Primero, la angustia de no saber el paradero de la persona desparecida, luego la llamada amenazante, intimidatoria, apremiante; después el suspenso de la espera de una segunda llamada pidiendo el rescate, lapso que puede ser de varios días o semanas; después el contacto telefónico con la atormentada víctima clamando por ayuda para detener la flagelante tortura. Finalmente, la entrega del rescate y la angustia de la espera para recibir o no, al secuestrado, que algunas veces ya está muerto cuando se paga el rescate, sobre todo si existe la posibilidad de que reconozca a alguno de los victimarios.

La advertencia terminante de no dar aviso a la policía, la duda de si hacerlo es bueno, o sólo empeora las cosas. La inseguridad de si habrá cómplices entre la autoridad y los delincuentes; agravantes que aumentan el sufrimiento.
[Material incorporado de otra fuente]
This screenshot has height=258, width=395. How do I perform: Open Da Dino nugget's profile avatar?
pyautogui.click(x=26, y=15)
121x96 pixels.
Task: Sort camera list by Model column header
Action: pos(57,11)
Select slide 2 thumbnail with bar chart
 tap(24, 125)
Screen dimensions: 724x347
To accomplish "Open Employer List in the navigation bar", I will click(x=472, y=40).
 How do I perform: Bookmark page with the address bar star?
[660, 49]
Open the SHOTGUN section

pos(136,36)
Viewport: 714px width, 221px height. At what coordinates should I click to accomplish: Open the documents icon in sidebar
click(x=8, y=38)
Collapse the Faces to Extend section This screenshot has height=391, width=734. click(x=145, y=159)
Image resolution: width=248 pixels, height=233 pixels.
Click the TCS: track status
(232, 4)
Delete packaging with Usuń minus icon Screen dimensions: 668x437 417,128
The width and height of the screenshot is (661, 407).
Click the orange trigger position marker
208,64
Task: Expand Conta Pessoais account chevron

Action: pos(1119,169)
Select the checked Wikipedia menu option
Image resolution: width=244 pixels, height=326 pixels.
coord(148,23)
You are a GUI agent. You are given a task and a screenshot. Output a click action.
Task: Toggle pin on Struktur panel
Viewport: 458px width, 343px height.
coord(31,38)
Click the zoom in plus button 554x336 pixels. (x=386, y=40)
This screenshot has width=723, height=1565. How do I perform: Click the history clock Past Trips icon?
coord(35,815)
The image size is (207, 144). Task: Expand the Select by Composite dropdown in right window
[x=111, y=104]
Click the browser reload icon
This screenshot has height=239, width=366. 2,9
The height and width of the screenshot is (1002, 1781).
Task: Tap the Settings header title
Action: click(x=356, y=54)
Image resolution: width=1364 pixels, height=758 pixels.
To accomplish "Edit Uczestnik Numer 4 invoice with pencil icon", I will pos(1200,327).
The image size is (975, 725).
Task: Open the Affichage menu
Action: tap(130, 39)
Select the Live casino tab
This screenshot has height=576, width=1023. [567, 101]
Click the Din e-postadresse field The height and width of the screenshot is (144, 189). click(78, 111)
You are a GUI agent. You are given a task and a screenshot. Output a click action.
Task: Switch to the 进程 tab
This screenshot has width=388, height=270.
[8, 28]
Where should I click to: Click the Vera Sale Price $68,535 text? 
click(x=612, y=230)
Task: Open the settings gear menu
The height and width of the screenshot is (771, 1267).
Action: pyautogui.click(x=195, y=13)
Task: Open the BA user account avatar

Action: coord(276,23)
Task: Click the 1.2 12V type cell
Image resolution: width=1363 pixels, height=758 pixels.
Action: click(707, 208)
La dicotomía entre privar de la vida o no al delincuente tiene profundas raíces: religiosas, morales y humanas. ¿Tenemos derecho a cumplir con el precepto bíblico de “ojo por ojo, diente por diente”? La iglesia católica la prohíbe, la religión musulmana la aprueba; en algunos países se aplica, en otros no.  La conclusión es que la decisión es casuística. Mientras el delito de secuestro fue un hecho aislado no se pensó en la pena de muerte, ahora que su incidencia es alarmante es deseable volver a instaurarla, como estaba antes de la Constitución de 1917, en que se suprimió para evitar venganzas políticas ante la turbulencia revolucionaria de 1911 a 1916.

Ahora el entorno delictivo es otro, las rencillas políticas no se dirimen con la fuerza de las armas, ahora es la sociedad en su conjunto la que está amenazada en su confort, la que teme perder los ahorros de un esfuerzo de trabajo de toda una vida, o más aún la de perder a uno de sus miembros o peor, perder ambas cosas.

Habrá que seguir discutiendo este problema ingente hasta encontrar una solución que acabe con ese cáncer social. En este sexenio no lo esperemos porque nuestros gobernantes apapachan a los delincuentes.